- _Tasks to complete_
[a] Answer these from the coding-agent thread, one per line:
(i) What two choices does someone using a coding agent have for handling the model and their data?
(ii) What items might an agent find "laying around" in code or databases?
(iii) Which private repository services are named?
[b] Please echo the coding-agent thread word for word, covering the stretch from "A coding agent with" through "claw-bots wreaking havoc.".
[c] Carry on the thread about coding agents and proprietary code, starting after its final post.

- _Exercise passage_
Regardless of whether this specific claim is true, enterprises are becoming much more cautious about developer tools that can read large portions of proprietary codebases.
If you're using a coding agent then obviously you need to either serve the model yourself or trust whoever you are sending your data to.
In terms of WHAT you need to be concerned about, it seems it goes far beyond code, and far beyond having to trust your model provider.
A coding agent with access to a bash tool is going to have access to anything that a human with a bash prompt would, and even if you try to provide a nailed down sandbox environment for the agent, you still need to be concerned about things like unencrypted passwords and keys that it may be able to find "laying around" in code or databases/etc it has access to.
I'm surprised there haven't yet been more widely disseminated stories about coding agents and claw-bots wreaking havoc.
After they uploaded their code to private repositories on GitHub, Bitbucket etc since forever?. They trust GitHub not to read their code but they don't trust an AI from Microsoft not to read it? It would be schizophrenia
A bit too late for that, most of them have already dumped most of their codebase and IP into cloud models.

- _Extracted data_
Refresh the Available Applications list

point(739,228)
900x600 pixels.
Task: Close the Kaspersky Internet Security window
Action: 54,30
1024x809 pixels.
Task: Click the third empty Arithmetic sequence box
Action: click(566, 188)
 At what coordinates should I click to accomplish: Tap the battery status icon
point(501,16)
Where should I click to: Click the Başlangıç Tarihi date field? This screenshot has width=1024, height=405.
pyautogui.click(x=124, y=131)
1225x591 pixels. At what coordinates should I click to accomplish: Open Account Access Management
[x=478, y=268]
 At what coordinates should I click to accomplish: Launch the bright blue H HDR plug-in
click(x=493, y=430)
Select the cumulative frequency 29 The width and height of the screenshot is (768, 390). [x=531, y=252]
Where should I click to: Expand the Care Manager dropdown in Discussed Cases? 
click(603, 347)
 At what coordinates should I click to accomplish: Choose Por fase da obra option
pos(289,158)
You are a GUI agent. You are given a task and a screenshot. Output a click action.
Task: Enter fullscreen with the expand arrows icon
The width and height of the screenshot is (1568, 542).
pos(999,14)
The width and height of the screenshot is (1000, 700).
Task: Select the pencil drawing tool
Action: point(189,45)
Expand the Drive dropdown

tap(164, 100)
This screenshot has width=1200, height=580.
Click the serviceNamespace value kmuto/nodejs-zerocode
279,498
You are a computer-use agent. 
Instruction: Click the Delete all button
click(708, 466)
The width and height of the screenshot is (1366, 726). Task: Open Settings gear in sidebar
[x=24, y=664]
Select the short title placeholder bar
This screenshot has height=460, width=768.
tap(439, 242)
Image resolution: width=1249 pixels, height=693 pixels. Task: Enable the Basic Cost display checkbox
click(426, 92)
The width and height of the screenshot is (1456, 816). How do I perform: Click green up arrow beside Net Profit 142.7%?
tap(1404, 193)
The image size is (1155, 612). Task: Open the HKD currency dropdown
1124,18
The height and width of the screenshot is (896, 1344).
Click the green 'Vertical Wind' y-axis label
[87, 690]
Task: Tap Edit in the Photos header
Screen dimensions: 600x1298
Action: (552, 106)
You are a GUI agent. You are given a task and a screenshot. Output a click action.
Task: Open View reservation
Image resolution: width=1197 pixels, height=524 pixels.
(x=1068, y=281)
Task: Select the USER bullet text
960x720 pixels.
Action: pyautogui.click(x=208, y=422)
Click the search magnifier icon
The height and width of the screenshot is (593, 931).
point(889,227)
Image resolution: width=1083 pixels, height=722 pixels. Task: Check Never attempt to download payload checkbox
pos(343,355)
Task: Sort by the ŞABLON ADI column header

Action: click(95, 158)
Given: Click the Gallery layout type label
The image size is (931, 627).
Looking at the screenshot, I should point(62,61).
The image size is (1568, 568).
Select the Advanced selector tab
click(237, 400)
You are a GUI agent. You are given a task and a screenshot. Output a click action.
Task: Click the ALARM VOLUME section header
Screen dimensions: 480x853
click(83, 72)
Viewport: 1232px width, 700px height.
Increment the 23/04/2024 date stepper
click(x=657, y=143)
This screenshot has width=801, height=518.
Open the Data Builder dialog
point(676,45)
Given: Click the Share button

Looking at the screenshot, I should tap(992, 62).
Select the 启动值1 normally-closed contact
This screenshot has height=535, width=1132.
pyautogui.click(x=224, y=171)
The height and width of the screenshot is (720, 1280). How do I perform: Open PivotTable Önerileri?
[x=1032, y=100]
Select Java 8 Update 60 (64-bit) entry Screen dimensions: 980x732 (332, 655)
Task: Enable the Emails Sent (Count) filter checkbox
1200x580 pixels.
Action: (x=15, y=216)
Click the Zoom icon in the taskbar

- _Task answers_
[a]
(i) Serve the model yourself, or trust whoever you are sending your data to.
(ii) Unencrypted passwords and keys.
(iii) GitHub and Bitbucket.

[b]
A coding agent with access to a bash tool is going to have access to anything that a human with a bash prompt would, and even if you try to provide a nailed down sandbox environment for the agent, you still need to be concerned about things like unencrypted passwords and keys that it may be able to find "laying around" in code or databases/etc it has access to.
I'm surprised there haven't yet been more widely disseminated stories about coding agents and claw-bots wreaking havoc.

[c]
not to mention they are kind of capable of executing code and susceptible to injections which also amounts to being practically backdoors if youre not super careful about how u use the tooling
Becoming? We've moved entirely in the opposite direction.
When these tools first appeared the overwhelming conversation was about the risk of letting a remote tool siphon your code and intellectual property (where eventually they're going to add that to their training). Now everyone is using them, and that fear seems to have dissolved. Every corporation is sprinkled with Claude Code, Antigravity, Copilot, Codex, and so on. Even the long fear-mongered Chinese providers are being heavily used in many spaces.
In this case this is a PR battle between two firms, and it isn't much more. And Alibaba isn't worried about the "proprietary code" (the truth is that there is incredibly little interest in most orgs code), but that the tool is a backdoor, or at least that is the claim.
Wasn't one of the big promises the AI labs made "uncopyrighting"? Ie. the ability to reconstruct large works, including source code, without actual access to the source code? Everything from movies to operating systems.
It's insane that it's becoming a concern now. It should've ended the discussion from the very beginning.